When Henry (former teen heartthrob Chad Michael Murray) and his gang of halfwit thieves rob a bank and kill a bunch of innocent people on their way out the door, they have to travel to unfamiliar territory to stay out of the sights of bloodthirsty bounty hunter Josiah (Luke Wilson), dispatched to bring back their heads. Henry and crew pick the Tildon family farm to lay low, intimidating mother Ada (Teri Polo), youngest daughter Charlotte (Madisen Beaty) and father George (Ben Browder) easily enough. It’s eldest daughter Florence (Francesca Eastwood) who throws a monkey wrench into the works. She doesn’t seem overly fond of her family, and the more time she spends in Henry’s company the more she starts thinking the curt gunslinger might be her ticket to freedom.

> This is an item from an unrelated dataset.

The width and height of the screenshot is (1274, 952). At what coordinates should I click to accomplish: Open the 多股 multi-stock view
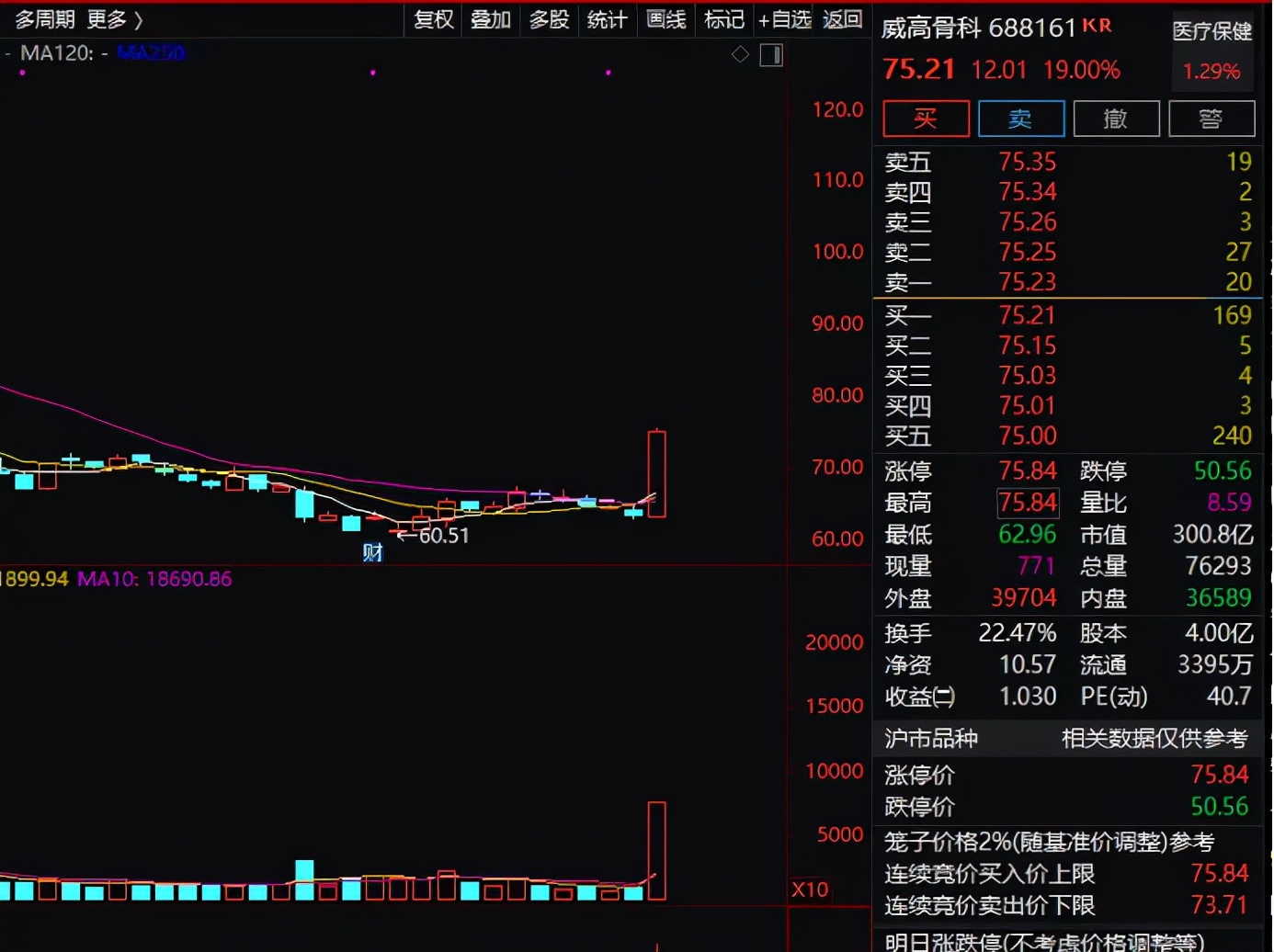point(549,19)
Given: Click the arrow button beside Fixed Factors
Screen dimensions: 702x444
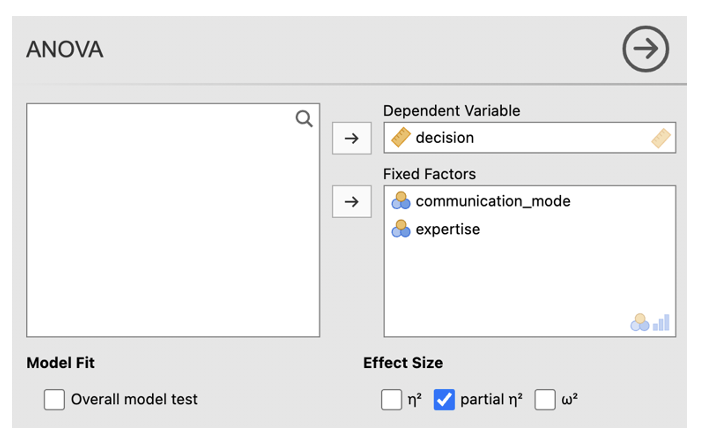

Starts to make the seasoned criminal wonder just what’s been going on at this farm…
Outlaws and Angels won’t win a lot of friends for its depiction of sexual assault or its frequent slaughter of decent people, but this film’s nastiness is a virtue; as appealingly raw as Colin Stetson’s broiling score. So few films are willing to risk looking outright repugnant for the sake of trying to replicate both the actual hardship of frontier life and the malicious tone of the meanest Italian genre fare of the 1970s. If you found yourself wishing The Hateful Eight would quit its circuitous gabbing and get to the point already, this is the knife-twisting oater for you. It’s much more grammatically and tonally aligned with any of the dozen Django movies than anything in Tarantino’s catalogue. An eager student of the likes of The Last House on the Beach and Late Night Trains, with none of the lunkheaded social commentary and twice the style, Outlaws and Angels hurts going down but feels good when the burn settles in.